Por André Siqueira
(Carta Capital)
Não há melhor laboratório, para economistas e curiosos dos
assuntos do dinheiro, do que o supermercado. Minhas últimas incursões (mais por
necessidade do que por interesse científico, diga-se) permitiram antecipar dois
temas que terão espaço crescente na mídia. Ao primeiro: os produtores de
laranja brasileiros estão preocupados, segundo manchete do Valor Econômico na sexta-feira 17,
diante da possibilidade de a Pepsico – dona da marca de sucos Tropicana, quase
onipresente nas gôndolas dos Estados Unidos – reduzir significativamente as
importações da fruta. Simplesmente porque a concorrência não vende mais o
produto 100% natural, e sim o chamado néctar, que preenche as garrafas com mais
de 50% de água e açúcar, o que garante à empresa um lucro substancialmente
maior.
Faz um
bom tempo que o néctar, que na verdade é apenas o nome novo dado ao antigo
refresco, dominou as prateleiras no Brasil. Desafio um consumidor a encontrar
um suco integral na seção de “sucos de caixinha” dos grandes hipermercados.

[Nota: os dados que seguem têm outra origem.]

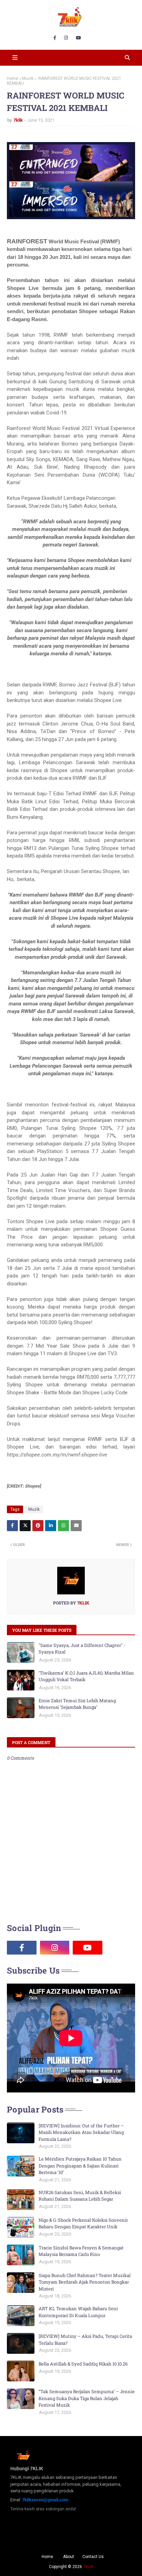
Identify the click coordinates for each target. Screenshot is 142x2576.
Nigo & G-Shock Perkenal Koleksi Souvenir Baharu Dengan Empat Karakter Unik (83, 2223)
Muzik (27, 78)
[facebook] (55, 38)
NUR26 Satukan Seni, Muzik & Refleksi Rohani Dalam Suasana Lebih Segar (80, 2195)
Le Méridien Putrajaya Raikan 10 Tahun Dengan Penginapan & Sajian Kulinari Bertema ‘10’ (80, 2165)
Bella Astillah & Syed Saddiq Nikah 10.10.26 (83, 2364)
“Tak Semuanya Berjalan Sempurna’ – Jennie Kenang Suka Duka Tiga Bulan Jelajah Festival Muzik (87, 2398)
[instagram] (66, 38)
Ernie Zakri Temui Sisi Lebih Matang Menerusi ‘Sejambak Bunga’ (77, 1704)
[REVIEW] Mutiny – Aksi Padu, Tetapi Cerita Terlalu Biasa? (85, 2339)
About (68, 2556)
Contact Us (93, 2556)
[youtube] (78, 38)
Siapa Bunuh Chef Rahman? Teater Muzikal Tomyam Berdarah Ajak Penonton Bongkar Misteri (85, 2282)
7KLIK (88, 2566)
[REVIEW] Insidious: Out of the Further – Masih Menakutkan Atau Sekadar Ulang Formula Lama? (81, 2132)
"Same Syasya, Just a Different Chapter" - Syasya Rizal (82, 1648)
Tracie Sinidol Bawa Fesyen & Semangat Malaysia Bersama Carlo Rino (81, 2251)
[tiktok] (120, 1948)
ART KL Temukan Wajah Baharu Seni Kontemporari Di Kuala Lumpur (78, 2312)
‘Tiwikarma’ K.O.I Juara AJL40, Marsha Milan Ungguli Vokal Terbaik (86, 1676)
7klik (18, 120)
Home (12, 78)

Pior imaginar que a maioria das donas de casa paga por aquela mistura de água,
açúcar e conservantes e imagina que vai levar para casa um produto realmente
saudável e nutritivo.
O curioso é ver um problema que até então
poderia se restringir à seção de defesa do consumidor ganhar status de ameaça à
balança comercial. Somente em 2010, as exportações de suco de laranja superaram
2 bilhões de dólares. Mas nas duas últimas safras a queda nas vendas, em
volume, foi de 27%. Quem sabe o lobby dos citricultores, de olho em reforçar ao
menos o mercado doméstico, não inicia uma campanha de orientação do consumidor
sobre os benefícios do consumo do suco integral?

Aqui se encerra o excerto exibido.